When the line containing "icon beside 订单查询" appears in the entries below, begin printing there and stop after the line containing "Select the 31% Drive2Earn percentage"; print each of those lines exactly and no other line.

THE RECORDS:
____

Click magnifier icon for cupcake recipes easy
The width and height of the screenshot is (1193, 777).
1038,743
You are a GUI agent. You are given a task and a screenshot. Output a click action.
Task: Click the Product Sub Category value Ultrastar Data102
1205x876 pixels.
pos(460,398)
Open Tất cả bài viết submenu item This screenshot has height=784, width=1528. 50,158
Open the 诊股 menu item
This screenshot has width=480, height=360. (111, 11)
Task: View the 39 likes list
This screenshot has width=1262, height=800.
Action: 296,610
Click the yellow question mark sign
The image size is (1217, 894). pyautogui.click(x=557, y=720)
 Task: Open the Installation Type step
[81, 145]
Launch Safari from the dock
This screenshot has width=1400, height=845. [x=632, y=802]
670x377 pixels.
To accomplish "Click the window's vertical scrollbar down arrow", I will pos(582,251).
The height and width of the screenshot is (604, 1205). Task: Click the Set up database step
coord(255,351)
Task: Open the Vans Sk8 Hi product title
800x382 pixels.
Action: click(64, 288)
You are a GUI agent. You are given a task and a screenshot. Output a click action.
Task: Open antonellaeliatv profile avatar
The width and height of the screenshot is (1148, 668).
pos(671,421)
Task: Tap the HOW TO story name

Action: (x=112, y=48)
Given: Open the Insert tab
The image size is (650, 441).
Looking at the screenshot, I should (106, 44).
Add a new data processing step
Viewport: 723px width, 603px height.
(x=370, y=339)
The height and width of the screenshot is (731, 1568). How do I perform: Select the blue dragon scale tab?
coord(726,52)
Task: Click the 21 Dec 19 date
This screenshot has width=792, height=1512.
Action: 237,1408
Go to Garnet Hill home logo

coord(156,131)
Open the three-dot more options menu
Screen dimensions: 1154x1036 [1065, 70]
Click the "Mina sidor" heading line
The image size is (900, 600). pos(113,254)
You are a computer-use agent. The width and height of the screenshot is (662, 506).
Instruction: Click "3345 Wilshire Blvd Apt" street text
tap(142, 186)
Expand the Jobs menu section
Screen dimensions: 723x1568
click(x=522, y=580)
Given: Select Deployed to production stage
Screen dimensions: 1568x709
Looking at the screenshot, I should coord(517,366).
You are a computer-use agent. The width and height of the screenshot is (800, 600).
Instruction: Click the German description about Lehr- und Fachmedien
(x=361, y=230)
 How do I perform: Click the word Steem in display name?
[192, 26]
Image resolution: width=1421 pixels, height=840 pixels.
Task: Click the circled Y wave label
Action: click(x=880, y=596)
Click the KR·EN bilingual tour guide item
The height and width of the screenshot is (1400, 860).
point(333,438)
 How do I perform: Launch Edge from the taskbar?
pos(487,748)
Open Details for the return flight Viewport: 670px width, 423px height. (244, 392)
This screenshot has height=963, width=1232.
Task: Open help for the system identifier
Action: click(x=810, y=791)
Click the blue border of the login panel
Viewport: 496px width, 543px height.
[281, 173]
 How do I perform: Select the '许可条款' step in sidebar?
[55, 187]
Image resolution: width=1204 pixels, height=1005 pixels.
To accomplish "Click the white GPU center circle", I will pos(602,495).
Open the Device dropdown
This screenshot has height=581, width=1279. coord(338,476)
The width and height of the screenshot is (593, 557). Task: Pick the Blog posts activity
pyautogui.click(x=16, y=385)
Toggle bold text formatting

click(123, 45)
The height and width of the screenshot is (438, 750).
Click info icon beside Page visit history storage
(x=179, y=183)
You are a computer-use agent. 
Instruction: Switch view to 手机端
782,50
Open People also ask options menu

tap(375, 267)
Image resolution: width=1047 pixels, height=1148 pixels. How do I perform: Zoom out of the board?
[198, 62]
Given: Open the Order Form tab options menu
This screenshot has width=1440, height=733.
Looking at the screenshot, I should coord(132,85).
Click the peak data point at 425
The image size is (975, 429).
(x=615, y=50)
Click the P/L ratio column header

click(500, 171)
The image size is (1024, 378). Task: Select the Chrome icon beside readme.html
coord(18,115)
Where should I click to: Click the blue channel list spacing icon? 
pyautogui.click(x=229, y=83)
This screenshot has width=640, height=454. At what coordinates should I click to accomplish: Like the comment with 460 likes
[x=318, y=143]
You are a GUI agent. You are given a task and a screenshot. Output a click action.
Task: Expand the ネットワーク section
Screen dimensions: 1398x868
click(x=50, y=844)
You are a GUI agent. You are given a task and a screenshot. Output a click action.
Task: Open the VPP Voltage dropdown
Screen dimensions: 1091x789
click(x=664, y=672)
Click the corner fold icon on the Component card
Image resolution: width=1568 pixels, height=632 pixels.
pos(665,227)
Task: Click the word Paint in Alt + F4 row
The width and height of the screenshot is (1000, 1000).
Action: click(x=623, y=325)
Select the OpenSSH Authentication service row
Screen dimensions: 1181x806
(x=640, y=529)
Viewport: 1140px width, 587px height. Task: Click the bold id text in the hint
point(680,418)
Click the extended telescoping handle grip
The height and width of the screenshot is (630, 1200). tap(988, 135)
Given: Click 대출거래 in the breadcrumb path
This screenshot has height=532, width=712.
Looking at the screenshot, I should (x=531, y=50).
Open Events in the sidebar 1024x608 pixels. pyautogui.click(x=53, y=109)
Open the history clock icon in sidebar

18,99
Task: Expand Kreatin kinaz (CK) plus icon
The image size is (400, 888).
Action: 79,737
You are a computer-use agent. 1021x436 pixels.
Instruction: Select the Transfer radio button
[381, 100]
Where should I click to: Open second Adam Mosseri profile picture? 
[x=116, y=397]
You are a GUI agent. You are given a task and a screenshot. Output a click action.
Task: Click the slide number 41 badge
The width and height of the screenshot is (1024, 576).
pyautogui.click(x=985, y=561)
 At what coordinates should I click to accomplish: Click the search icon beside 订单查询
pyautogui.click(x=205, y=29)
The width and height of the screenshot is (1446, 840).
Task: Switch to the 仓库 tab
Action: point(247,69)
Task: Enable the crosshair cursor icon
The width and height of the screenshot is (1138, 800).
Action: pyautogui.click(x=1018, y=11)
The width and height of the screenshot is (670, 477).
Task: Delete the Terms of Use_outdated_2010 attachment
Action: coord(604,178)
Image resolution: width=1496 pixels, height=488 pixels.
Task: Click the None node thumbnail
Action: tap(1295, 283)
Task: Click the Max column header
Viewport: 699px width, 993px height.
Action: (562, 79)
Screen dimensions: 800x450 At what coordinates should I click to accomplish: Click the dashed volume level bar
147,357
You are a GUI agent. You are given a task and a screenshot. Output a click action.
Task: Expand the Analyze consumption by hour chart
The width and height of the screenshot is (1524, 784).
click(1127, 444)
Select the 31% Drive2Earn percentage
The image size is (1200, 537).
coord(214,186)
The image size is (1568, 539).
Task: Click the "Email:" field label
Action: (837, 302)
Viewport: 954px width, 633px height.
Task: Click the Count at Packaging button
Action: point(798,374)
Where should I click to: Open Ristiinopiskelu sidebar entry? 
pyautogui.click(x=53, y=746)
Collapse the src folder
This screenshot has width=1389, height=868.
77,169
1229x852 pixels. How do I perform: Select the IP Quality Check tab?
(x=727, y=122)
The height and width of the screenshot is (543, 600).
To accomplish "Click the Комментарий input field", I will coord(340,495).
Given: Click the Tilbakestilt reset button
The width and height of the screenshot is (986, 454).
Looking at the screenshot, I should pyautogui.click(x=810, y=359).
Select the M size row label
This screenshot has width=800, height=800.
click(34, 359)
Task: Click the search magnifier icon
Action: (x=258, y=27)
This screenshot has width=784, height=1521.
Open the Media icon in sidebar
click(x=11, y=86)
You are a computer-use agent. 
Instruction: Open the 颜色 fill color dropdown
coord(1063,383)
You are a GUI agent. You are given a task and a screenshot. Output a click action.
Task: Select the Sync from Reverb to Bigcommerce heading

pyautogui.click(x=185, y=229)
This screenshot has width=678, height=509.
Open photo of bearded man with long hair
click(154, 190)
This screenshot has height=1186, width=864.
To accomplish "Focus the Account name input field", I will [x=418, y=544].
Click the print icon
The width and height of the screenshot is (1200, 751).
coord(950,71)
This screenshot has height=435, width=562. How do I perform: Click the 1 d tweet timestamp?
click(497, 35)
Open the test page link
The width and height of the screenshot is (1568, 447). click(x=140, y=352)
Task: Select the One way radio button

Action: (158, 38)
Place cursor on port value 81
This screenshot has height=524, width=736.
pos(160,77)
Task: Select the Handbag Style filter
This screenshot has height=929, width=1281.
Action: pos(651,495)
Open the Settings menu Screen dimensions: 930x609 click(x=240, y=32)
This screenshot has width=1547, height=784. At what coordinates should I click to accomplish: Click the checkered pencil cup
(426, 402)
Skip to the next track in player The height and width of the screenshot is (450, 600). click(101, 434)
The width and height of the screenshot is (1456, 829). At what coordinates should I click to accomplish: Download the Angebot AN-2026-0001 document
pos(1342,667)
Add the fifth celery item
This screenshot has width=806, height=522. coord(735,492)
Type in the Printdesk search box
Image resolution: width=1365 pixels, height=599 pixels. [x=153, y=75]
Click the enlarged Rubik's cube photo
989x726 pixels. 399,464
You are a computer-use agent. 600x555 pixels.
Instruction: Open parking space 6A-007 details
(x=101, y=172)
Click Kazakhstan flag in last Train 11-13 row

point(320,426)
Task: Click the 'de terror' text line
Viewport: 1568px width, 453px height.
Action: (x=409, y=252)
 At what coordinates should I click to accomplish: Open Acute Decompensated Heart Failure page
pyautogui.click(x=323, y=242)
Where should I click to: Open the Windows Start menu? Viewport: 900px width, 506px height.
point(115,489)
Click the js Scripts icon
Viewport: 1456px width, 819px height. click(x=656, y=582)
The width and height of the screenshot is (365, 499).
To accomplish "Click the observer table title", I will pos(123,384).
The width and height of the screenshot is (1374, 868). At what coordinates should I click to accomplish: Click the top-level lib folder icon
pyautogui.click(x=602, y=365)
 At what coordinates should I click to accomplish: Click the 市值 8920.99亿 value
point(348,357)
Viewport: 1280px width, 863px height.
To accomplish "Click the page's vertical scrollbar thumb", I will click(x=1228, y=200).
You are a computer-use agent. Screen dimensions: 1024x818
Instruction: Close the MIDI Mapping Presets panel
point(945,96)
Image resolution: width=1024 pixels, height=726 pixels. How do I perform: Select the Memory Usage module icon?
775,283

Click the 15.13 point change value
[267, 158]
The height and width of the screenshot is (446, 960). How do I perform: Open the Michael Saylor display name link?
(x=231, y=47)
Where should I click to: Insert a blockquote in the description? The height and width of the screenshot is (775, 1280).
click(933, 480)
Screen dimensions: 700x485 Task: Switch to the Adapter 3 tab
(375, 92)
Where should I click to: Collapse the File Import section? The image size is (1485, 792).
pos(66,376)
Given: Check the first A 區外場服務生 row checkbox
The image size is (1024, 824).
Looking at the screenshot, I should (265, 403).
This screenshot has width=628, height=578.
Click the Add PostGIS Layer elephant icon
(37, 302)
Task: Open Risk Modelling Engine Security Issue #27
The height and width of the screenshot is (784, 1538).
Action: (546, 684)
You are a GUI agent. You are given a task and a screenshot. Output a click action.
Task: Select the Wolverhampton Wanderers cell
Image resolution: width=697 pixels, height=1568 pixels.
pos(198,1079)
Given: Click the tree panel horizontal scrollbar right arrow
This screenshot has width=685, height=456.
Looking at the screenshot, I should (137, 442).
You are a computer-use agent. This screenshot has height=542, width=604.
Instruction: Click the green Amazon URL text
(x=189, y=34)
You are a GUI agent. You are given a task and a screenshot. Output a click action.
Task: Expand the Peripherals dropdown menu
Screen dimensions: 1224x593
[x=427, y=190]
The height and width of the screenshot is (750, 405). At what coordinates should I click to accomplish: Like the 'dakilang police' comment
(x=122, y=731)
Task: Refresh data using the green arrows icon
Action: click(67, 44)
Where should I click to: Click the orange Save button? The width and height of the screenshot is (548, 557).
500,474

____

SOLUTION TO THIS TASK:
 At what coordinates should I click to accomplish: Click the search icon beside 订单查询
pyautogui.click(x=205, y=29)
The width and height of the screenshot is (1446, 840).
Task: Switch to the 仓库 tab
Action: point(247,69)
Task: Enable the crosshair cursor icon
The width and height of the screenshot is (1138, 800).
Action: pyautogui.click(x=1018, y=11)
The width and height of the screenshot is (670, 477).
Task: Delete the Terms of Use_outdated_2010 attachment
Action: coord(604,178)
Image resolution: width=1496 pixels, height=488 pixels.
Task: Click the None node thumbnail
Action: tap(1295, 283)
Task: Click the Max column header
Viewport: 699px width, 993px height.
Action: (562, 79)
Screen dimensions: 800x450 At what coordinates should I click to accomplish: Click the dashed volume level bar
147,357
You are a GUI agent. You are given a task and a screenshot. Output a click action.
Task: Expand the Analyze consumption by hour chart
The width and height of the screenshot is (1524, 784).
click(1127, 444)
Select the 31% Drive2Earn percentage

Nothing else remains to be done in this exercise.